Like its comely predecessor, Clockdust is anchored by the singer-songwriter's cracked, idiosyncratic, and quintessentially English vocal tones – somewhere between the windswept warble of Robert Wyatt and weathered late-period David Bowie. The record highlights his predilection for a hauntological, cultish strain of psychedelic folk pastoral powered by metronomic piano, clicking percussion, and acoustic guitars. It's subtly decorated by ghostly harmonies, woodwind, electronics, euphonium, organ, and brass. It's catchy, carefully crafted, and tastefully arranged, meticulously blending acoustic and electronic elements and reaching out for reveries of darkness as it locates a tangy-sweet spot between past and present.
The opening track, "Carousel Days", ushers the listener into a nostalgic piano ballad about the halcyon days of youth carrying the admission that his body is breaking down and surrendering to the passing of time. A cluster of piano chords and the weary resignation of a trumpet embellish and embroider Webb's oaky, mournful singing. "It was such a thrill / I don't know how we could just lose it," he intones foggily and forlornly. In turn, this delicate, swollen-throated shiver sets the emotional register for the rest of the album, a multi-layered, genre-straddling, and velvety oddity whose languid and troubled meditations on time, loss and hope come wrapped in ageless arrangements of warped, off-kilter strangeness.

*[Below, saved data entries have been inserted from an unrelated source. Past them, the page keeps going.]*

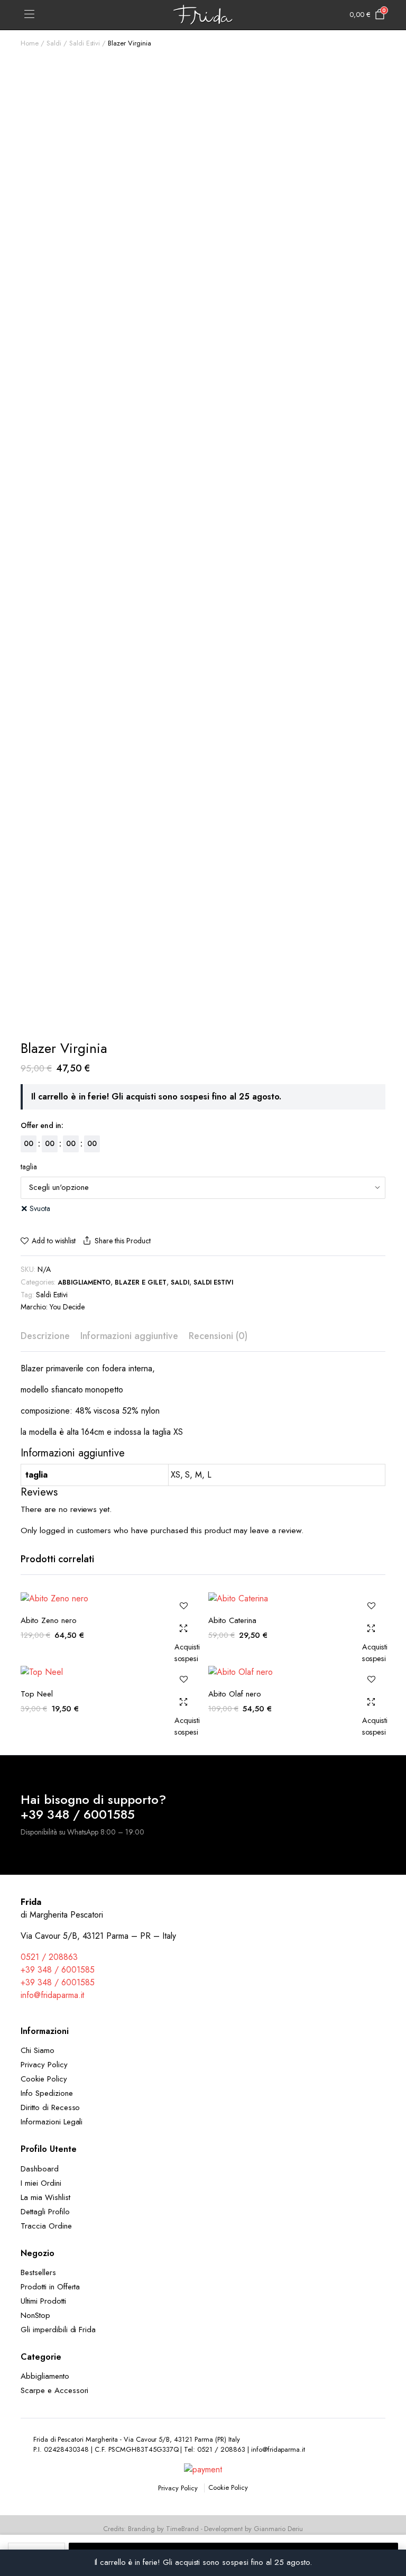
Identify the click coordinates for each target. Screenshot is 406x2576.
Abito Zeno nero (49, 1620)
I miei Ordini (41, 2183)
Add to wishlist (54, 1240)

"Jackie's Room" revels in its lilting grace and parched emotional terrain, all worn-in acoustics and lived-in vocals elegantly complementing the beautiful and understated melody and never overpowering the listener. One can almost imagine this being covered by fellow musical magpies Broadcast, whose "Alice through the Testcard" vision of occult, lop-sided pop created something similarly haunted and evocative. Similarly, the séance-like "Night in Evening City" takes this heady hall of mirrors and junk shop approach and weaves a staggering dub pulse through its wobbly shuffle. Meanwhile, the wordless, intoxicating "Rubicon Song" invokes the phantasmagoric aura of "Broadcast and the Focus Group Investigate Witch Cults of the Radio Age" with its uncanny nursery rhyme chatter of reed and wind instruments and dream logic voices.

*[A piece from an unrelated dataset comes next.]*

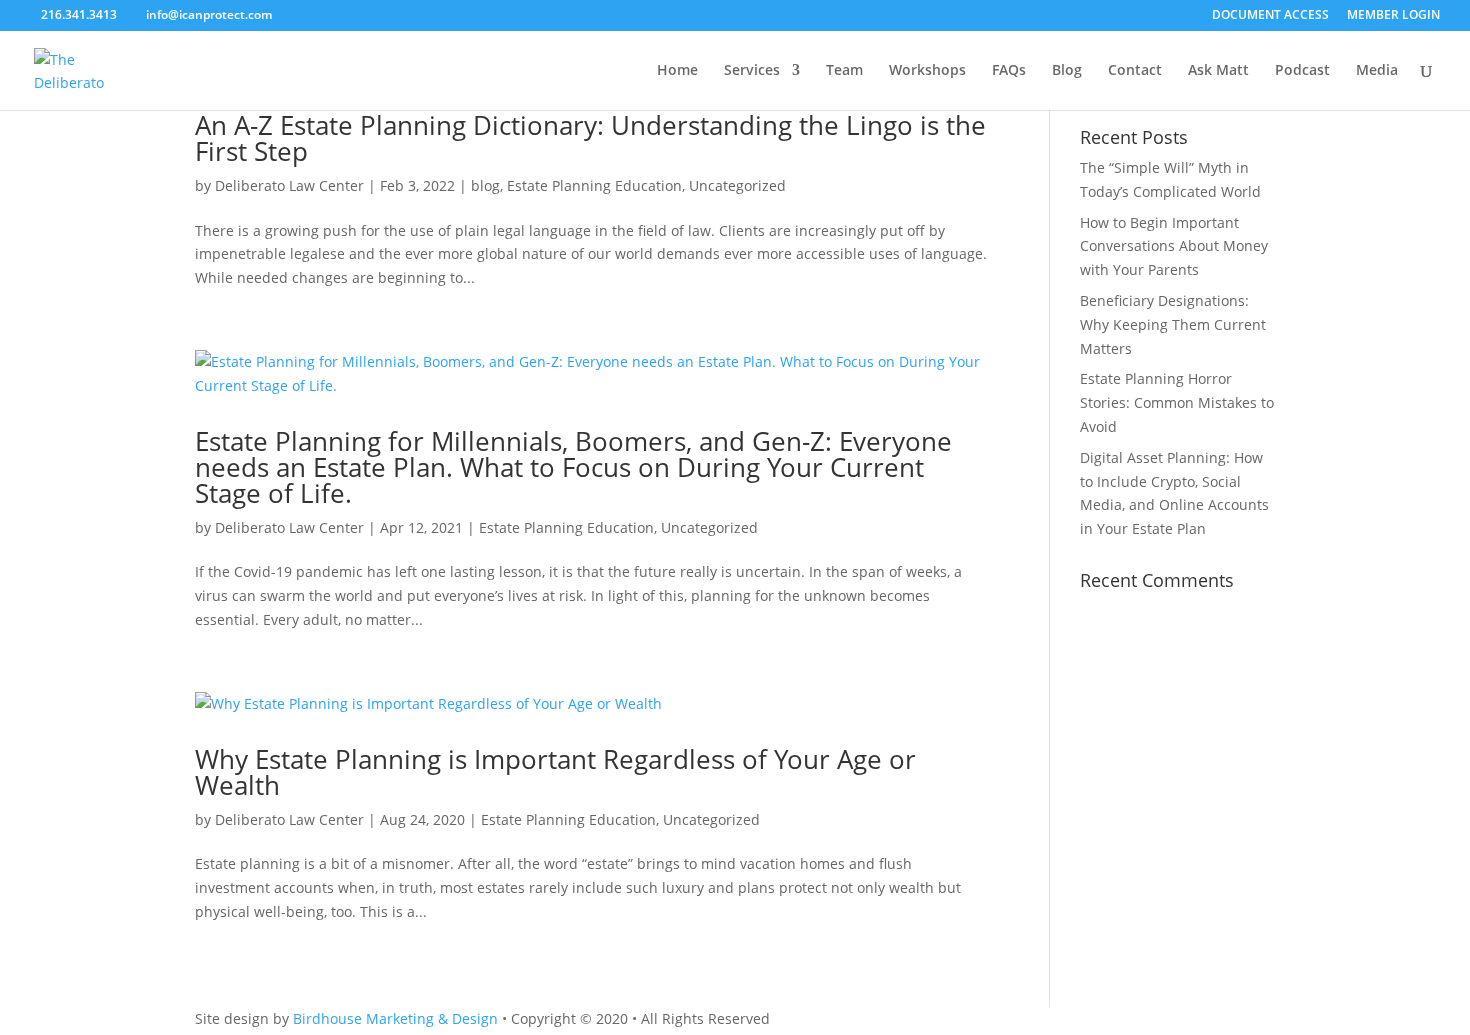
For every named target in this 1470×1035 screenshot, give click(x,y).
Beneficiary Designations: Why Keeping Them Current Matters (1173, 324)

"Old Flamingo" delivers a relentlessly pretty and sonorous melody from every spooked, finger-picked note, and "Kinky Living" offers a twinkling left turn with its smoky, orchestral nods to Kurt Weill and John Barry. "Man with a Remedy" brings forth a stately crescendo of tingling instrumentals and searing vocals that are more ebullient than the whispered murmurs elsewhere.
For all its shades of emotional fragility, the record never descends into morose mithering. That is exacerbated by a homespun production style that's like a comforting blanket by the fireside as the pitter-patter of rain caresses the windows.
Steeped in wyrd-folk aesthetics and animated by exotic and unexpected flourishes, Rustin Man has conjured another cohesive, gripping, and quirky statement that possesses its distinct character and feels detached from the contemporary soundscape. Other, higher-profile releases will command the lion's share of media noise in the coming months, but Clockdust is the sort of record whose myriad soothing charms and subtle depths will continue to resonate far beyond the click-bait.